INDUSTRIAL APPLICABILITY The impact-resistant styrenic resin composition of the present invention has an excellent physical property balance between impact resistance and gloss as compared with the conventional impact-resistant styrene resin composition, and can be used in electronic devices such as TVs and VTRs. Home appliances such as appliances, air conditioners and refrigerators, OA
It has an industrially superior effect that it can be used in a wide variety of applications such as general equipment such as office equipment, stationery, toys, leisure sports goods, household goods, building materials and housing parts, and food containers.

─────────────────────────────────────────────────── ─── Continuation of the front page (51) Int.Cl. ⁶ Identification code Internal reference number FI Technical display location C08F 297/04 MRE C08F 297/04 MRE C08L 25/04 LDT C08L 25/04 LDT

Claims (2)

[Claims] 1. A molar ratio (polyvinyl aromatic compound / lithium) of a polyvinyl aromatic compound and an organolithium compound of at least one conjugated diene-based monomer is 0.1.

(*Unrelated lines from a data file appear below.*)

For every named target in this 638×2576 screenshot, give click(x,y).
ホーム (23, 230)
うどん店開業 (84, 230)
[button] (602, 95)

The polystyrene-equivalent weight average molecular weight measured by gel permeation chromatography is in the range of 80 to 650,000, which is obtained by solution polymerization in the presence of an organolithium-based catalyst adjusted in the range of 2.0 to 2.0. An impact-resistant styrene-based resin composition containing 2 to 25% by weight of a conjugated diene-based polymer. 2. A molar ratio (polyvinyl aromatic compound / lithium) of a polyvinyl aromatic compound and an organic lithium compound of at least one conjugated diene-based monomer is 0.1.

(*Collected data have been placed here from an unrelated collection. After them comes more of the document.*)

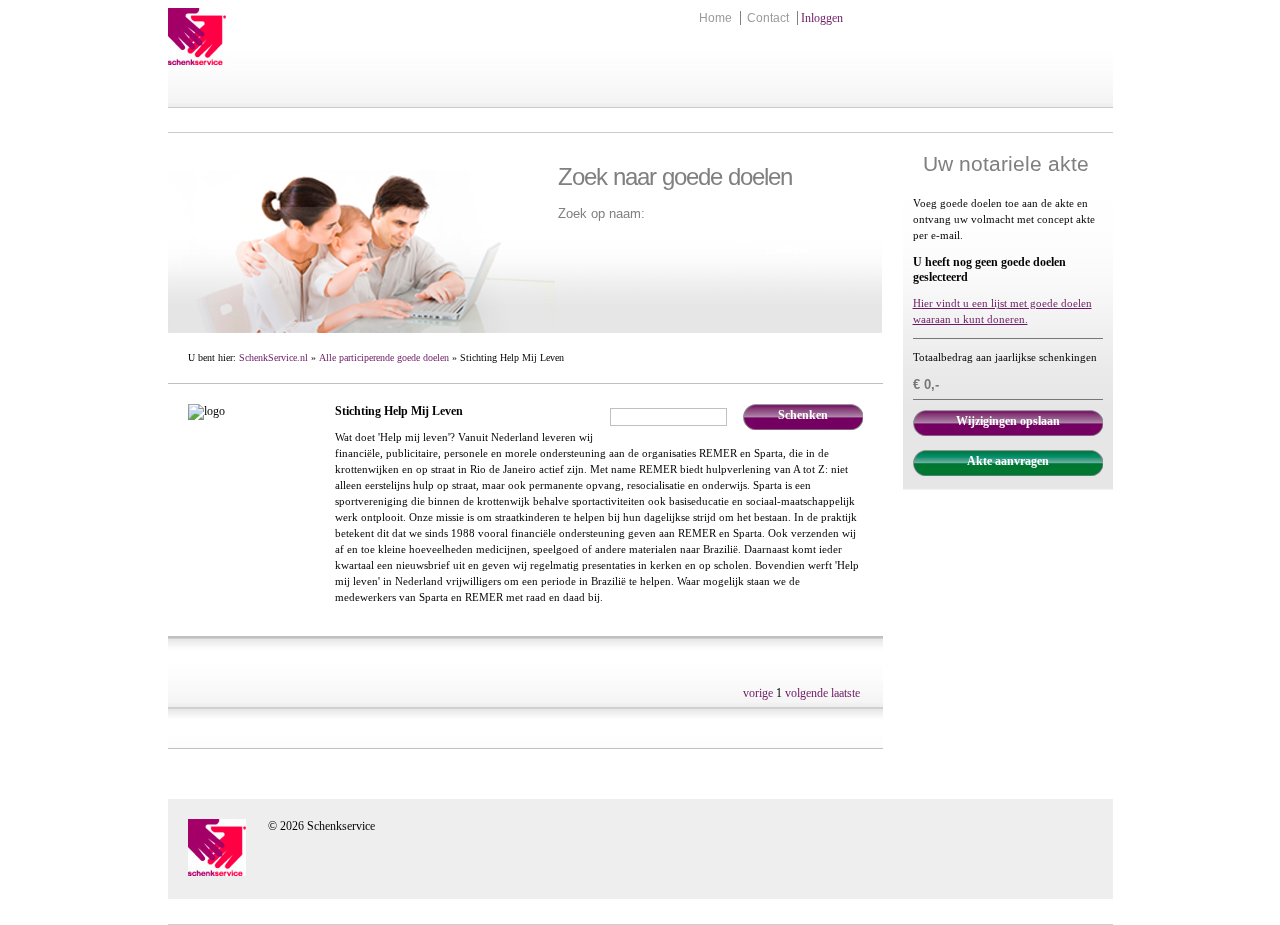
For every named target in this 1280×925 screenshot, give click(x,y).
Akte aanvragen (1008, 461)
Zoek (740, 240)
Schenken (803, 415)
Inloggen (822, 18)
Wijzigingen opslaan (1008, 421)
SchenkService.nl (273, 357)
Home (715, 18)
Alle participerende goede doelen (384, 357)
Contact (768, 18)
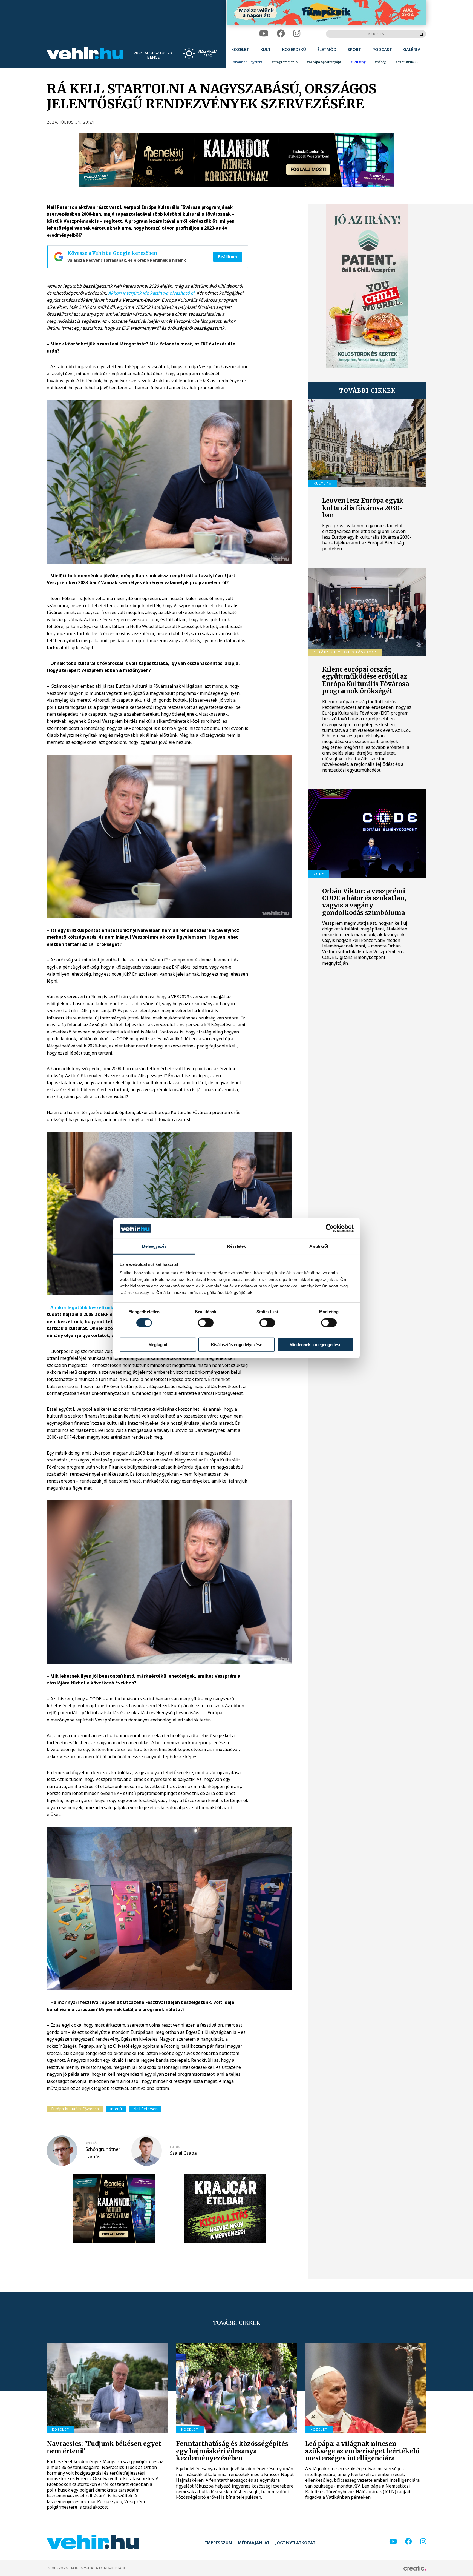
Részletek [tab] (236, 1246)
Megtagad (157, 1344)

The polystyrene-equivalent weight average molecular weight measured by gel permeation chromatography is in the range of 80 to 650,000, which is obtained by solution polymerization in the presence of an organolithium-based catalyst adjusted in the range of 2.0 to 2.0. 98 to 75% by weight of a mixture of 2 to 25% by weight of a conjugated diene polymer and a styrene monomer or a monomer copolymerizable with the styrene monomer.
A method for producing an impact-resistant styrene-based resin composition, wherein and are radically polymerized by a bulk polymerization method, a bulk suspension polymerization method, or a solution polymerization method.